The entire listing below is to be reproduced exactly.
BEGIN Information provided
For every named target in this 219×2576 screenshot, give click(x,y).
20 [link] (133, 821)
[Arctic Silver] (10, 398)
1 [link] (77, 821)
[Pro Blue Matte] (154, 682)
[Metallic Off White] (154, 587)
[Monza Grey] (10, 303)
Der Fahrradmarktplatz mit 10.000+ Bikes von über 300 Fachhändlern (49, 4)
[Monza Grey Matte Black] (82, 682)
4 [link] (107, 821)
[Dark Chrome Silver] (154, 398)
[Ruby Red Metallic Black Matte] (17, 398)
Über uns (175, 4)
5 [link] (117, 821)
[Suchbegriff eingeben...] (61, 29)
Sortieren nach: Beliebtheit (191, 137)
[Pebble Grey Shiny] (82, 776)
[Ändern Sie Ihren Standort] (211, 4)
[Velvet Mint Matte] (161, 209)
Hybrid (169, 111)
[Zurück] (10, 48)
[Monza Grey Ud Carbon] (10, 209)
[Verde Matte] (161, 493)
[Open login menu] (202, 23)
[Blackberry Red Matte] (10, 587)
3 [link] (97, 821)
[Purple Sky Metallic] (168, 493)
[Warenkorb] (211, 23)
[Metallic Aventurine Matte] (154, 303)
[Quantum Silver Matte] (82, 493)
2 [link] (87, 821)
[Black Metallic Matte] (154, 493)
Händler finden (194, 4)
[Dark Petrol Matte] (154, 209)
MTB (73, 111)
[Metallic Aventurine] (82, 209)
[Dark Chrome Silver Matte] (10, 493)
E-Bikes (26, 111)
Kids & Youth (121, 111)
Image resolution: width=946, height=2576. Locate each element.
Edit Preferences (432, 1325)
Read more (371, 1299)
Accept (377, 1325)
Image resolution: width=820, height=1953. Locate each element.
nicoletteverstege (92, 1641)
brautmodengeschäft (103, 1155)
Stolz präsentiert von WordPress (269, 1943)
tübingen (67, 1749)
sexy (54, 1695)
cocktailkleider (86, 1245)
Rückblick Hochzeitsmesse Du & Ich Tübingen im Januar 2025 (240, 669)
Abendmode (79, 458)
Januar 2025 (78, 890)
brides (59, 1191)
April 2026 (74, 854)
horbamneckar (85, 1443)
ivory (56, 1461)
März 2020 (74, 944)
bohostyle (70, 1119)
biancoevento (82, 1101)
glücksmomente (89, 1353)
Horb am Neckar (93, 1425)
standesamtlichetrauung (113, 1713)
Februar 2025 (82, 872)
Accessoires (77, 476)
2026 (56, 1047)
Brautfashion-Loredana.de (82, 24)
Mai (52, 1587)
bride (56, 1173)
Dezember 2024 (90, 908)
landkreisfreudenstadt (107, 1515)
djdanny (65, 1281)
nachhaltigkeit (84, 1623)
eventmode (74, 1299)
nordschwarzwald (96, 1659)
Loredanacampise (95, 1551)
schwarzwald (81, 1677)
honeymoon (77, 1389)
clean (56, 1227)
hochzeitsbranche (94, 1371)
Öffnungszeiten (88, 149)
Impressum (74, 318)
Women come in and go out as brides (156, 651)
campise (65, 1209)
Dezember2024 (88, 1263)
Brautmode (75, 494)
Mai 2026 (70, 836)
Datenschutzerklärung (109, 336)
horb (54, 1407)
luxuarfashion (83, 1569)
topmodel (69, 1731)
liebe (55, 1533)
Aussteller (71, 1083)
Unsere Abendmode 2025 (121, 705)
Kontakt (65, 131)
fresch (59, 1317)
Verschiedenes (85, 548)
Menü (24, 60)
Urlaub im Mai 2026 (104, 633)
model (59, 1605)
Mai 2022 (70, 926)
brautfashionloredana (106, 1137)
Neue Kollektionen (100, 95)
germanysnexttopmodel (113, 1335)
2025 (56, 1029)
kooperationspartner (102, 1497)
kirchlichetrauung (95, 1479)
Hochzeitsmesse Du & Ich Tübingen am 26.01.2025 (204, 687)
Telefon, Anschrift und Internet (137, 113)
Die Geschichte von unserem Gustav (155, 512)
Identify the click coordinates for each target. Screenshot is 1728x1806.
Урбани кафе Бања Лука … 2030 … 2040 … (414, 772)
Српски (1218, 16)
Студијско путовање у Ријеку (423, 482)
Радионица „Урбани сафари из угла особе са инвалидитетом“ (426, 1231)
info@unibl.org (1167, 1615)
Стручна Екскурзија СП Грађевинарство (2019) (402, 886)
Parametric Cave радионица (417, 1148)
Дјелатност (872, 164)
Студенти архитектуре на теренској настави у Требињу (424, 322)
END Information provided
Written solution:
For every named target in this 219×2576 screenshot, give click(x,y).
20 [link] (133, 821)
[Arctic Silver] (10, 398)
1 [link] (77, 821)
[Pro Blue Matte] (154, 682)
[Metallic Off White] (154, 587)
[Monza Grey] (10, 303)
Der Fahrradmarktplatz mit 10.000+ Bikes von über 300 Fachhändlern (49, 4)
[Monza Grey Matte Black] (82, 682)
4 [link] (107, 821)
[Dark Chrome Silver] (154, 398)
[Ruby Red Metallic Black Matte] (17, 398)
Über uns (175, 4)
5 [link] (117, 821)
[Suchbegriff eingeben...] (61, 29)
Sortieren nach: Beliebtheit (191, 137)
[Pebble Grey Shiny] (82, 776)
[Ändern Sie Ihren Standort] (211, 4)
[Velvet Mint Matte] (161, 209)
Hybrid (169, 111)
[Zurück] (10, 48)
[Monza Grey Ud Carbon] (10, 209)
[Verde Matte] (161, 493)
[Open login menu] (202, 23)
[Blackberry Red Matte] (10, 587)
3 [link] (97, 821)
[Purple Sky Metallic] (168, 493)
[Warenkorb] (211, 23)
[Metallic Aventurine Matte] (154, 303)
[Quantum Silver Matte] (82, 493)
2 [link] (87, 821)
[Black Metallic Matte] (154, 493)
Händler finden (194, 4)
[Dark Petrol Matte] (154, 209)
MTB (73, 111)
[Metallic Aventurine] (82, 209)
[Dark Chrome Silver Matte] (10, 493)
E-Bikes (26, 111)
Kids & Youth (121, 111)
Image resolution: width=946, height=2576. Locate each element.
Edit Preferences (432, 1325)
Read more (371, 1299)
Accept (377, 1325)
Image resolution: width=820, height=1953. Locate each element.
nicoletteverstege (92, 1641)
brautmodengeschäft (103, 1155)
Stolz präsentiert von WordPress (269, 1943)
tübingen (67, 1749)
sexy (54, 1695)
cocktailkleider (86, 1245)
Rückblick Hochzeitsmesse Du & Ich Tübingen im Januar 2025 (240, 669)
Abendmode (79, 458)
Januar 2025 (78, 890)
brides (59, 1191)
April 2026 (74, 854)
horbamneckar (85, 1443)
ivory (56, 1461)
März 2020 (74, 944)
bohostyle (70, 1119)
biancoevento (82, 1101)
glücksmomente (89, 1353)
Horb am Neckar (93, 1425)
standesamtlichetrauung (113, 1713)
Februar 2025 (82, 872)
Accessoires (77, 476)
2026 (56, 1047)
Brautfashion-Loredana.de (82, 24)
Mai (52, 1587)
bride (56, 1173)
Dezember 2024 (90, 908)
landkreisfreudenstadt (107, 1515)
djdanny (65, 1281)
nachhaltigkeit (84, 1623)
eventmode (74, 1299)
nordschwarzwald (96, 1659)
Loredanacampise (95, 1551)
schwarzwald (81, 1677)
honeymoon (77, 1389)
clean (56, 1227)
hochzeitsbranche (94, 1371)
Öffnungszeiten (88, 149)
Impressum (74, 318)
Women come in and go out as brides (156, 651)
campise (65, 1209)
Dezember2024 (88, 1263)
Brautmode (75, 494)
Mai 2026 (70, 836)
Datenschutzerklärung (109, 336)
horb (54, 1407)
luxuarfashion (83, 1569)
topmodel (69, 1731)
liebe (55, 1533)
Aussteller (71, 1083)
Unsere Abendmode 2025 (121, 705)
Kontakt (65, 131)
fresch (59, 1317)
Verschiedenes (85, 548)
Menü (24, 60)
Urlaub im Mai 2026 (104, 633)
model (59, 1605)
Mai 2022 (70, 926)
brautfashionloredana (106, 1137)
Neue Kollektionen (100, 95)
germanysnexttopmodel (113, 1335)
2025 (56, 1029)
kooperationspartner (102, 1497)
kirchlichetrauung (95, 1479)
Hochzeitsmesse Du & Ich Tübingen am 26.01.2025 (204, 687)
Telefon, Anschrift und Internet (137, 113)
Die Geschichte von unserem Gustav (155, 512)
Identify the click coordinates for each target. Screenshot is 1728x1806.
Урбани кафе Бања Лука … 2030 … 2040 … (414, 772)
Српски (1218, 16)
Студијско путовање у Ријеку (423, 482)
Радионица „Урбани сафари из угла особе са инвалидитетом“ (426, 1231)
info@unibl.org (1167, 1615)
Стручна Екскурзија СП Грађевинарство (2019) (402, 886)
Parametric Cave радионица (417, 1148)
Дјелатност (872, 164)
Студенти архитектуре на теренској настави у Требињу (424, 322)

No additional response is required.